(WHAT YOU WILL DO): Please output each line of the data exactly as it appears.

(DATA IN THIS EXERCISE):
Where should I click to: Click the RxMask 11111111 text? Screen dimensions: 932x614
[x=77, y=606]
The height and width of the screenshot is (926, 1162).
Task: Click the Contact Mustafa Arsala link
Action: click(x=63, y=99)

(OUTPUT):
Where should I click to: Click the RxMask 11111111 text? Screen dimensions: 932x614
[x=77, y=606]
The height and width of the screenshot is (926, 1162).
Task: Click the Contact Mustafa Arsala link
Action: click(x=63, y=99)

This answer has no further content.